There are the three crows. They have been with me for years, sometimes in my dreams, sometimes on the edge of vision between sleep and waking.

But they are also there just off my balcony, playing guard over the parking lot, waiting for the peanuts they know I’ll toss for them. The food leaves my hand, scatter-shot across the asphalt, and just as I throw one crow leaves its perch, bolting direct, following the trajectory of the nuts. The second and third wait a few moments, scanning. No other birds coming and they pounce; a seagull passing evokes a warning call..

II.

They’ve been with me for years now. They are not always the same, but there are always three.  They haunt my dreams, the deaths of the people they know I know echoing into my rituals. The first died, cut through the chest, her blood slickening the cobbles of the coal-dust covered city.  She tried and failed, and no one marked her death. The second is much, much older, though died younger than she. I cannot tell you about the third one.

They wing and wheel before me each morning. I sip my tea shirtless, regardless the weather. Just as I light my first cigarette, I hear one caw. They are hungry; they are waiting. I draw from the cigarette, sip some tea, and gift them the food.

III.

One day, they were not there, and I wasn’t surprised. I’d had an awkward conversation with a few gods. I thought they’d be angry, because many people I trusted had been saying that gods are VERY serious, and you must do everything they ask.

Though none of the gods I knew were like that; I for a little while believed them.

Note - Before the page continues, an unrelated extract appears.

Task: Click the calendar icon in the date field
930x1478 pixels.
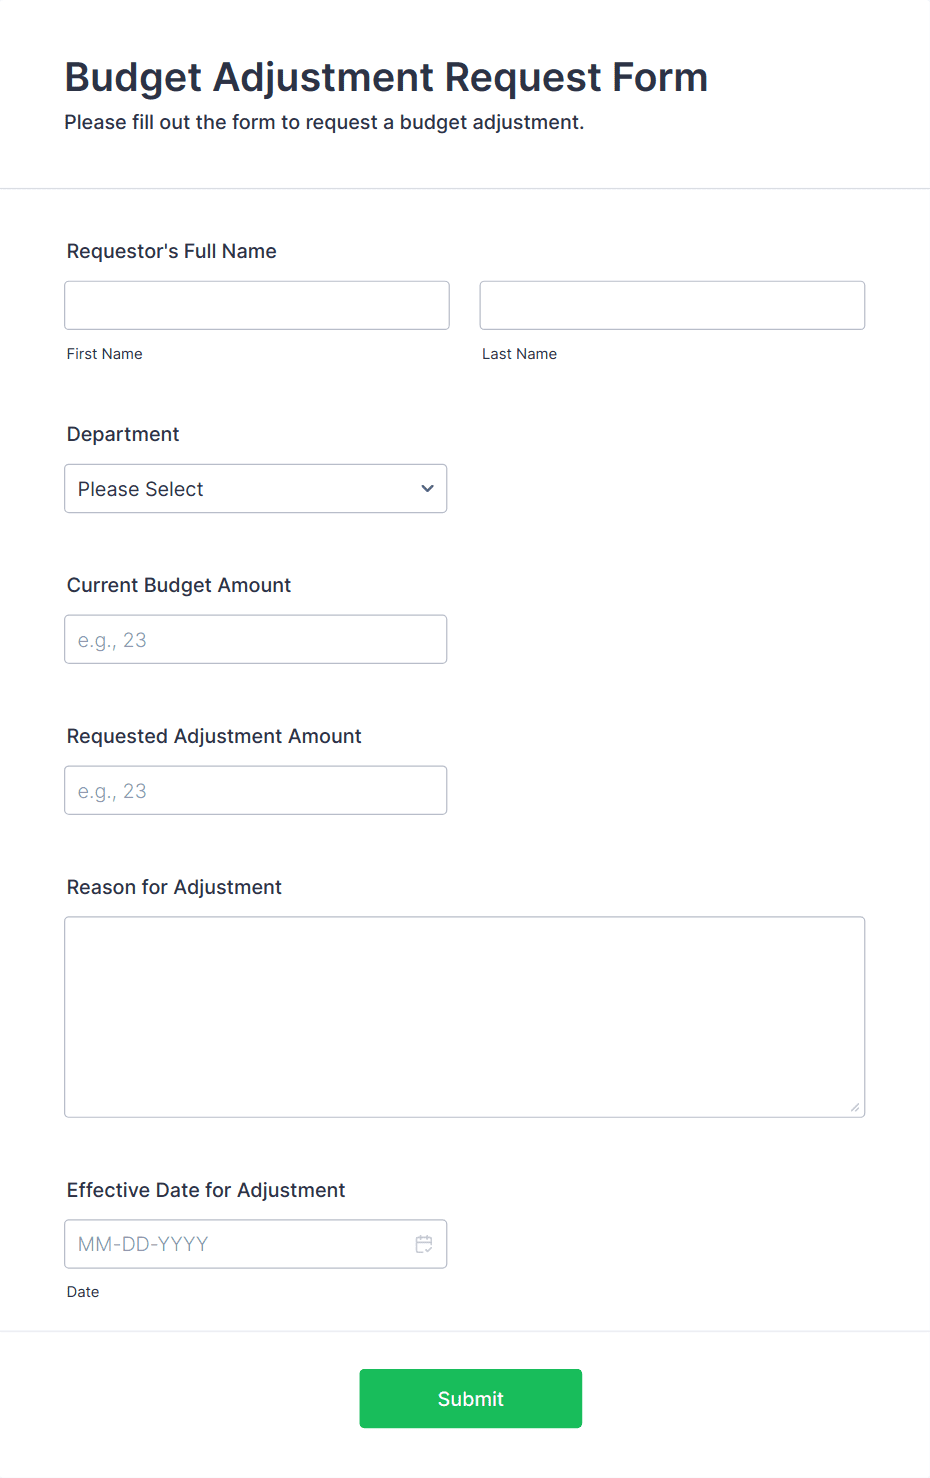Action: pyautogui.click(x=424, y=1243)
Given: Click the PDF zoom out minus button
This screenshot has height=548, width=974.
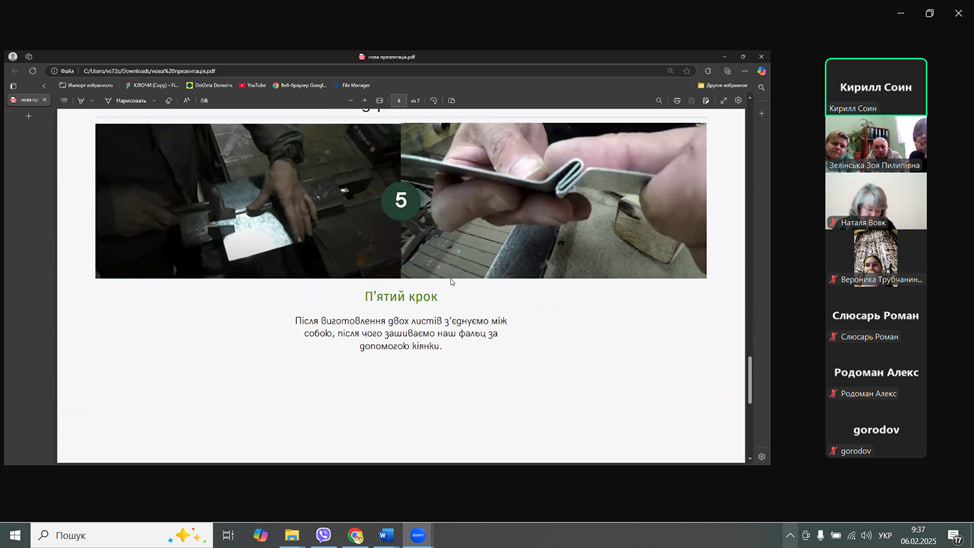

“I can’t do this alone.” I said. I wanted to say, “I refuse to do this alone,” but they knew, and I knew, that I didn’t mean that. So I said, “the dead are too much right now, and I am alone, and I’m doing all this stuff for you, but I’m breaking because I’m alone and I can’t do this anymore,” I said this aloud, and prepared for the repercussions.

And the next morning, the three crows were not there, and I was not surprised.

IV.

I’d never gotten to feed scrubjays. They are much more rare in Seattle, seclusive. They don’t rook together like the crows. They are not nearly as social. But there they are.

It’s morning; I’m groggy; I’ve got a handful of peanuts and there are three scrubjays where the three crows should be.

I shake my head and laugh. When I told the gods “I can’t,” I’d heard laughter and a voice that sounded like three goddesses.

“We know.  We’re glad you finally admitted it to yourself.”

So I fed the three scrubjays and almost forget my cup of tea.

V.

Around that time, I almost kicked my altar into pieces.

So many dead whispering to me. So many failed revolutions. Marx kept trying to tell me something, and so I moved his gravedirt off the altar for a little while. That didn’t help.

I’d wake up feeling I’d been haunted, dreamt of having haunted other people’s dreams. I’d wake up cold, and now that I didn’t see the crows. I could understand nothing. Nothing others said made sense; nothing others suggested helped.

What the priests told me of the gods didn’t make sense anymore, but the gods didn’t seem to care whether I believed the right thing or wrong thing. And worst of all, they didn’t seem to care that I had said no to them. They seemed to have actually appreciated it.

But that didn’t make anything better at all. That made it worse. I was still alone, surrounded by the dead, and I almost smashed my altar into pieces.

VI.

I can help.

All I saw was black and silver. Moonlight through bare winter branches as I lay there on the floor, crying, haunted by the dead.

I can help, he said, as the black and siliver light branched across my skin. I can take this away for a bit.

“Okay,” I shouted, noticing the branches weren’t of trees at all, but antlers.

VII.

I met my friend at a bar that night. There was no panic in my soul; I’d stopped shaking. I didn’t hear the dead anymore.

Something had snapped. Like a broken bone broken again to be reset, like the crack of cartilage in the back which releases the muscle spasm, something had snapped. But I didn’t feel pain, only suspension.

My friend noted the change. I felt feral, wild, coursing with more power than I’d ever known, worried I’d break someone else with my jaws. I told him a story that I’d forgotten forever.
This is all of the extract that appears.